Mercy Incorruptible
Author: Katie Comiskey
May 06, 2024
My world was rocked when I
first heard the news about Mike Bickle’s sexual and spiritual abuse: I felt
sick to my stomach and disoriented.
I was surprised by how much
this news upended me. Nearly 20 years had elapsed since my internship at IHOPKC’s
Fire in the Night in 2006; I’ve changed a lot since then. (Heck, I became
Catholic almost a decade ago!)
IHOPKC did upend my life
for the good. I moved to Kansas City less than 24 hours after I graduated high
school because of DSM’s (my parents, etc.) partnership with IHOPKC. Just six
months later, I started my internship there as an 18-year-old hoping to catch
some of the fire.
This internship changed my
life. I like to say I was converted to Jesus there: though a Christian already,
my faith became real, my own, as I fell in love with Jesus praying night
after night in the prayer room. I apprehended something deep and true
about His love for me; He shook and shored up my foundations. I began cultivating
the fruit of spending this life in prayer and worship before His throne.
Then the dissonance: my
good experience and the wickedness still being revealed. How could such mercy
also be that toxic? A corrupt tree cannot produce good fruit.
Particularly grievous to
me was the complicity of Bickle’s cronies, those in positions of leadership who
turned blind eyes to a host of abuses, including Mike’s.
Leader of the FITN
internship—Stuart Greaves—broke me.
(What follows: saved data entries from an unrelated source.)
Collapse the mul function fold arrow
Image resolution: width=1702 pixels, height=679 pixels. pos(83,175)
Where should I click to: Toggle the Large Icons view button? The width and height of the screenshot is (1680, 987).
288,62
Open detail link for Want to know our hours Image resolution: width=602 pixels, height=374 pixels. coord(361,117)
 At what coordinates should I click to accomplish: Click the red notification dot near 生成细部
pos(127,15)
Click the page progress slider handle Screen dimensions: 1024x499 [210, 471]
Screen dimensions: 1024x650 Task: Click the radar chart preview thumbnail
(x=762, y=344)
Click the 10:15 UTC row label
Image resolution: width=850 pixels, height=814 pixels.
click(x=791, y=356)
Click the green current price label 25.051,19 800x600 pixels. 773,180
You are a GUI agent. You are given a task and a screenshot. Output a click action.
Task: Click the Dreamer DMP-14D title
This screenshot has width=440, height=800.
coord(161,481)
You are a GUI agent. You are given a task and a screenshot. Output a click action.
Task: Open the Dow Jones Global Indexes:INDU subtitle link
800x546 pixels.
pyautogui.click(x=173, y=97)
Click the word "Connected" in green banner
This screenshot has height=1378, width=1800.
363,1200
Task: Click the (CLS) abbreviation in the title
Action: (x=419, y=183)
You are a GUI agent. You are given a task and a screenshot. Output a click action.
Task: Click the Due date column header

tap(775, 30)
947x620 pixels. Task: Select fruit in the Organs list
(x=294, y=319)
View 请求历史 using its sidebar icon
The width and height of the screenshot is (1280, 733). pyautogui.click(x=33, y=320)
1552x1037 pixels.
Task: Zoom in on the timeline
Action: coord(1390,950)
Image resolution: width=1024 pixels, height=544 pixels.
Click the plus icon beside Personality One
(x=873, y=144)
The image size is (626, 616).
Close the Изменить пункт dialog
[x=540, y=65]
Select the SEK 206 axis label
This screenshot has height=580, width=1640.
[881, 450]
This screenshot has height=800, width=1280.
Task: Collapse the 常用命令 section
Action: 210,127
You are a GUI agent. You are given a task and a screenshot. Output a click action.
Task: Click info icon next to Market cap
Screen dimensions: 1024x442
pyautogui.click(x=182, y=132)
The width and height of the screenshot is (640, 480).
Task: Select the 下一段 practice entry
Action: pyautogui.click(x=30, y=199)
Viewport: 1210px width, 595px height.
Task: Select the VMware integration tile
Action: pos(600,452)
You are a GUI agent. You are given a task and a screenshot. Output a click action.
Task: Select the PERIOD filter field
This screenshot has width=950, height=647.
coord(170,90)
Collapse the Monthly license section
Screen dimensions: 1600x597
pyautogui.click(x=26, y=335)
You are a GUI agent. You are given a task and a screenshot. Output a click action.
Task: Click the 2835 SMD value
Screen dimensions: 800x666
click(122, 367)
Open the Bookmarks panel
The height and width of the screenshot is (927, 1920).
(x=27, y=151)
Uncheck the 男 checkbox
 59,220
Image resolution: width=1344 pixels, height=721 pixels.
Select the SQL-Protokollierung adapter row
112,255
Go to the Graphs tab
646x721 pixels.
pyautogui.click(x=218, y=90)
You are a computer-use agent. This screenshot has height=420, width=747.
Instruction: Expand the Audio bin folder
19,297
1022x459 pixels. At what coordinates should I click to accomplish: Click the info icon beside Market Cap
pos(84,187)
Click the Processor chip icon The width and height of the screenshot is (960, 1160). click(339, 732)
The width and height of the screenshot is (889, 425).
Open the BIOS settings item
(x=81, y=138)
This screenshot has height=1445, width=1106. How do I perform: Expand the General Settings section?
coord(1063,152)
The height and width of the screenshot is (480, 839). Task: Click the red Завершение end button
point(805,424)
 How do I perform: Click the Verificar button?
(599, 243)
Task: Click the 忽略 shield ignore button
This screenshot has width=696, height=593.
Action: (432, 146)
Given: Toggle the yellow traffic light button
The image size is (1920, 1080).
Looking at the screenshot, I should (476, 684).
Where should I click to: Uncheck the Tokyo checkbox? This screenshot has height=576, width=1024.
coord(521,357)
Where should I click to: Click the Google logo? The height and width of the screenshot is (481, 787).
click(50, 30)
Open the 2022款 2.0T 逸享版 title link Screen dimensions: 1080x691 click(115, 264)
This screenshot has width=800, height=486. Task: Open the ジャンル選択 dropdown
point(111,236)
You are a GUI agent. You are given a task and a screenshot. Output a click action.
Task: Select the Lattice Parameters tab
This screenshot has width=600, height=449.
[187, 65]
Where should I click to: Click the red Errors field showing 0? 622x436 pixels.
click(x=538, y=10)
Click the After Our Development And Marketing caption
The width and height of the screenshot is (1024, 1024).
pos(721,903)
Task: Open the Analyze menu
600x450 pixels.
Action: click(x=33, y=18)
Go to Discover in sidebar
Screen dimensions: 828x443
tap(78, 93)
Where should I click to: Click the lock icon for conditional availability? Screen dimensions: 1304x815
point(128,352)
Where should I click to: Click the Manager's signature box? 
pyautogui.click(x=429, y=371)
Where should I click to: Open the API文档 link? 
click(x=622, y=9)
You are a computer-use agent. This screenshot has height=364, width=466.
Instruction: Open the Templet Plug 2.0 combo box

I knew and loved him best. When the news
broke about Mike, I was assured that Stuart knew nothing. I had only
experienced Stuart as a man of integrity, worthy of trust, who shepherded us beautifully.
To read about Stuart’s
mishandling of sexual impropriety broke my heart. Him too? I don’t claim to
know the extent of what Stuart knew and did, including his intentions, but I do
know he was in over his head and was part of the problem. He refused to deal
with some abuses, which perpetuated them.
When the IHOP scandal first
broke, DSM was amid a 40-day prayer and fast (the irony wasn’t lost on any of
us). We mourned and prayed daily for IHOPKC. That kept my heart fresh in mercy:
still bewildered by the news, I prayed in earnest for Mike Bickle and IHOPKC. I too am
a duplicitous sinner, capable of evil. Who am I to not extend the same
mercy I received?
But as allegations
multiplied, each one worse than the next, disgust displaced mercy. ‘The whole
thing is corrupt! Let the fire on the altar burn it all down!’
Calmer now. Upon
reflection, my IHOPKC experience wasn’t perfect, just really good. The humble,
ragtag bunch that I prayed with night after night, interns and leaders alike, exemplified
a passionate pursuit of Jesus. They loved Him and helped me to love Him better.
I remember with gratitude
the amazingly gifted worship and prayer leaders who led us deep into the night
in humble and authentic devotion. They ushered me into the throne room; I
learned to prostrate myself in adoration before the Lamb that was slain. I want
that till I see Him face-to-face.
Such good fruit smells
like mercy, not decay: a fragrant inheritance borne of prayerful ones who
poured generously into me and the whole body of Christ.
Revisionist history isn’t
helpful. To deny the good I received from the prayer room rips something
essential out of my history; it also blunts the grief we bear with Christ over
the infidelity of His people.
Yet my good experience
doesn’t ameliorate the bad. It remains a tension, one I cannot reconcile,
but one I can offer to Jesus. I don’t want to grow bitter or cynical towards
the Bride.
IHOPKC upended me for good
and bad; Christ roots me back in His mercy. I offer the muck—the mixture of my
inheritance—to Jesus. He filters it through His nailed-pierced hands. He will
return to me the good, His mercy incorruptible.